**Problem statement:** Only an exact repetition of the lines from the one holding "You are a GUI" to the end of the data is wanted, with pictures left out.

**Stored data entries:**

****************************************

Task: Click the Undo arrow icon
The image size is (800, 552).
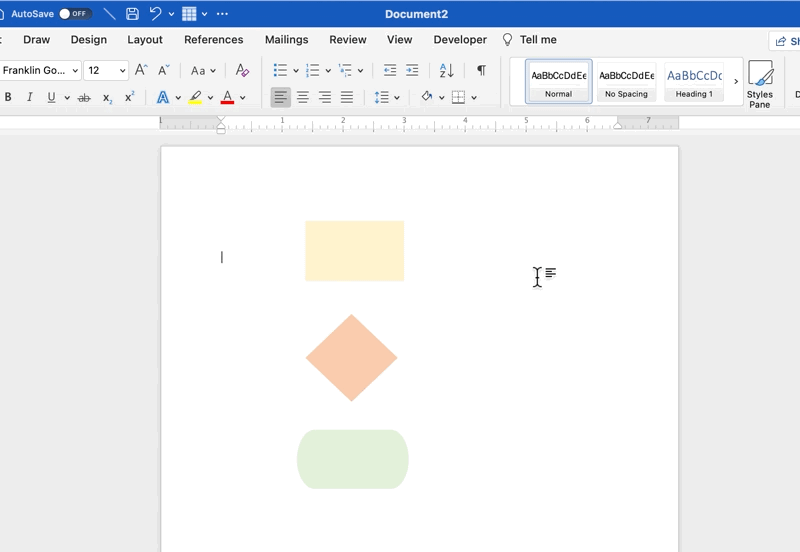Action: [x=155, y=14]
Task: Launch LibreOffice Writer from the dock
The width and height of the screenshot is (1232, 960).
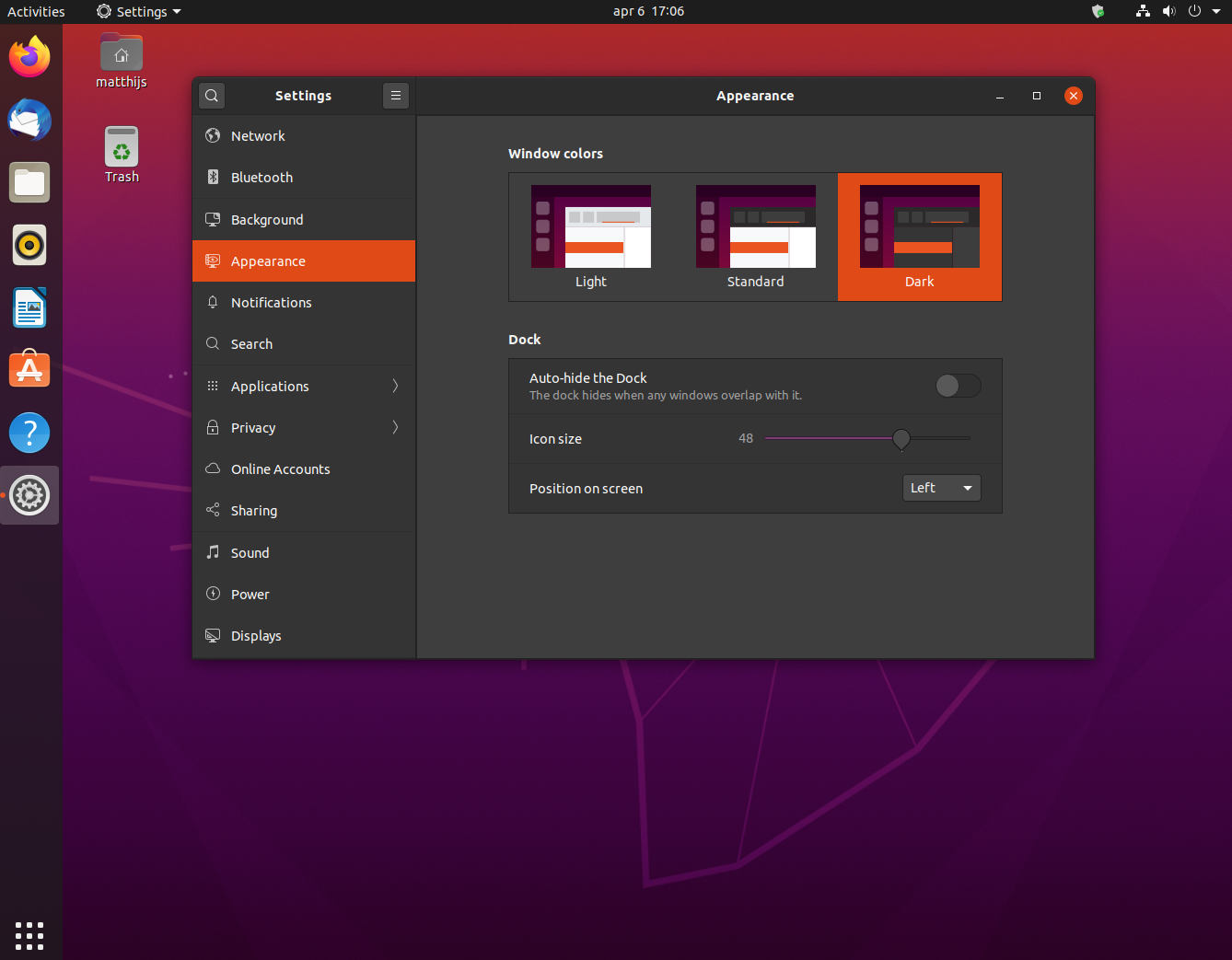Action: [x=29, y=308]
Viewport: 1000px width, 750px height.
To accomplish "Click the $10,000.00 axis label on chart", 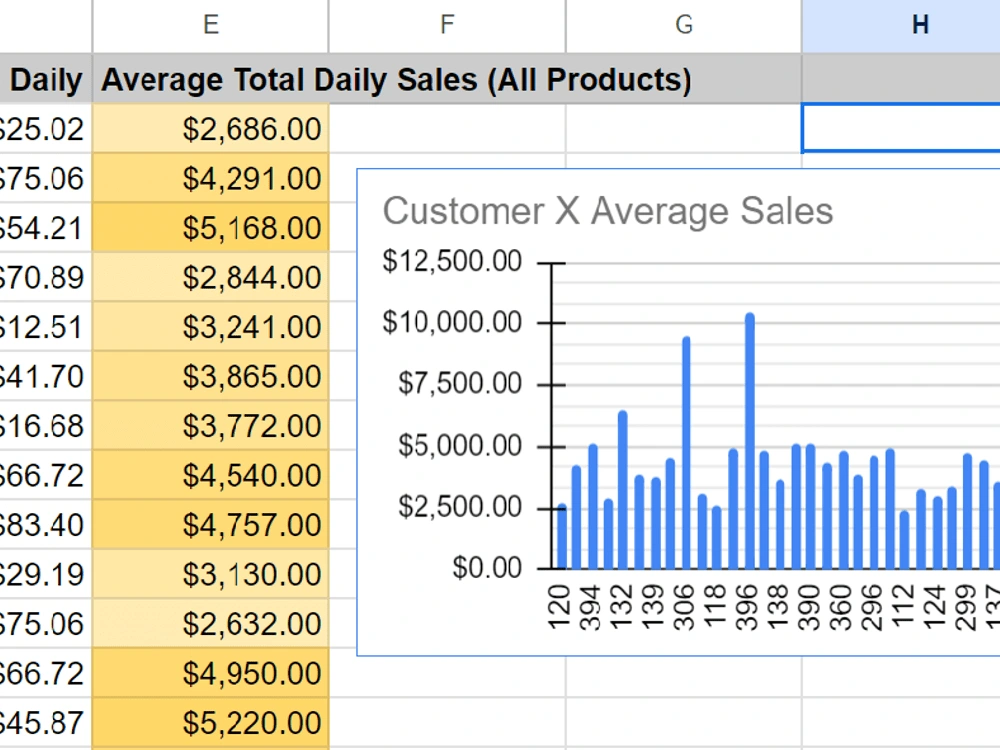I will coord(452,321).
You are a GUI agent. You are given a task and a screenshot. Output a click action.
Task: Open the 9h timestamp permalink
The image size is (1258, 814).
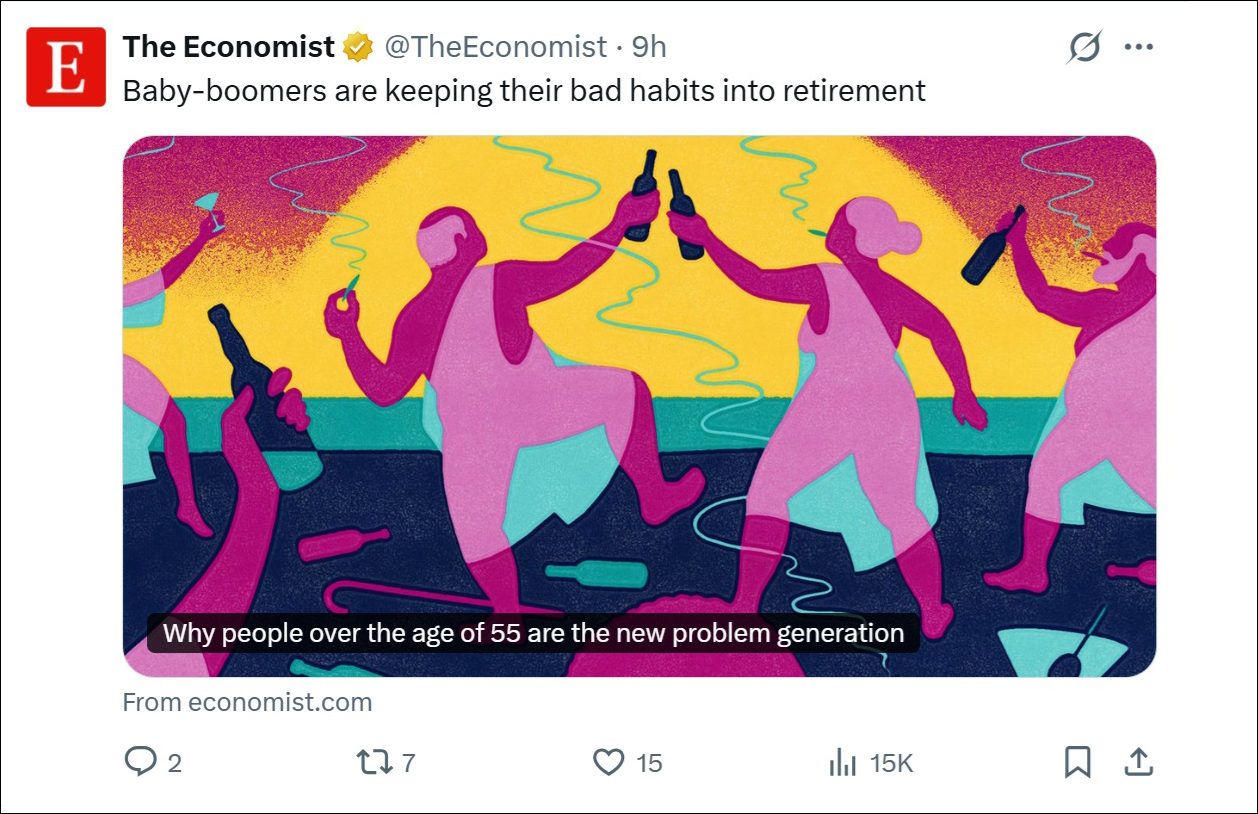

****************************************

**Result below:**
You are a GUI agent. You are given a task and a screenshot. Output a click action.
Task: Open the 9h timestamp permalink
The image size is (1258, 814).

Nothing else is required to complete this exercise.